Dolbeault Cohomology is invariant under homeomorphisms

If $X$ and $Y$ are two complex manifolds, which are homeomorphic but not necessarily diffeomorphic, must their Dolbeault cohomology groups be isomorphic? Here the Dolbeault cohomology groups $H^{p,q}(X)$ are defined as the quotient of the vector space of $(p,q)$-forms with $\bar\partial\alpha = 0$ by the space of $\bar\partial$-exact $(p,q)$-forms.

I tried looking at various manifolds which admit distinct complex structures, e.g. the torus. However, in all of the cases where I can compute the Dolbeault cohomology, it is determined by the Betti numbers, so is the same for homeomorphic manifolds.


Consider the Hodge numbers $$h^{p,q}(X) = \dim(H^{p,q}(X)).$$ Then we can ask if the $h^{p,q}$ are topological invariants; if they are not, then clearly there exist homeomorphic complex manifolds $X$ and $Y$ with $$H^{p,q}(X) \not\cong H^{p,q}(Y).$$ This is an old question, first asked in 1954 by Hirzebruch in the following form:

Are the $h^{p,q}$ and the Chern characteristic numbers of an algebraic variety $V_n$ topological invariants of $V_n$? If not, determine all those linear combinations of the $h^{p,q}$ and the Chern characteristic numbers which are topological invariants.

The answer to the first question is no.

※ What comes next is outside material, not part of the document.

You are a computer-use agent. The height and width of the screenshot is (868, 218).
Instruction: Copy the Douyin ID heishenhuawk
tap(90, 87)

Some specific counterexamples are as follows. In 1986, Gang Xiao constructed two complex surfaces $S$ and $S'$ which are homeomorphic but not diffeomorphic and have different Hodge numbers. This shows that Hodge numbers are not topological invariants. But even further, one can show that $S \times S$ and $S' \times S'$ are diffeomorphic via an orientation-preserving diffeomorphism. $S \times S$ and $S' \times S'$ will still have different Hodge numbers, so this example shows that Hodge numbers are not even an invariant of oriented diffeomorphism type. See the following two references for more detail.

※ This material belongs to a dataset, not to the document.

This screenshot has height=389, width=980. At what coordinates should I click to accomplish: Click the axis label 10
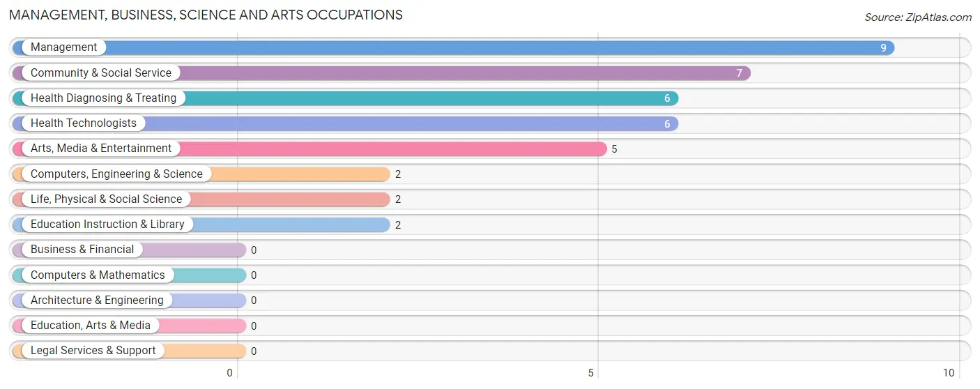949,373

Xiao, Gang. An example of hyperelliptic surfaces with positive index. Northeast. Math. J. 2 (1986), no. 3, 255–257.

Campana, Frédéric. Une remarque sur les nombres de Hodge des variétés projectives complexes (Unpublished). Available here.

So the Hodge numbers are not topological invariants. But one can ask the second part of Hirzebruch's question: which linear combinations of Hodge numbers are topological invariants? This question was fully answered in quite a strong form recently by Kotschick and Schreieder.

Theorem. (Kotschick-Schreieder) The mod $m$ reduction of a $\Bbb Z$-linear combination of Hodge numbers of smooth complex projective varieties is

  1. An oriented homeomorphism invariant or an oriented diffeomorphism invariant if and only if it is congruent mod $m$ to a linear combination of the signature, the even-degree Betti numbers and the halves of the odd-degree Betti numbers.

  2. An unoriented homeomorphism invariant in any dimension, or an unoriented diffeomorphism invariant in complex dimensions $n \neq 2$, if and only if it is congruent mod $m$ to a linear combination of the even-degree Betti numbers and the halves of the odd-degree Betti numbers.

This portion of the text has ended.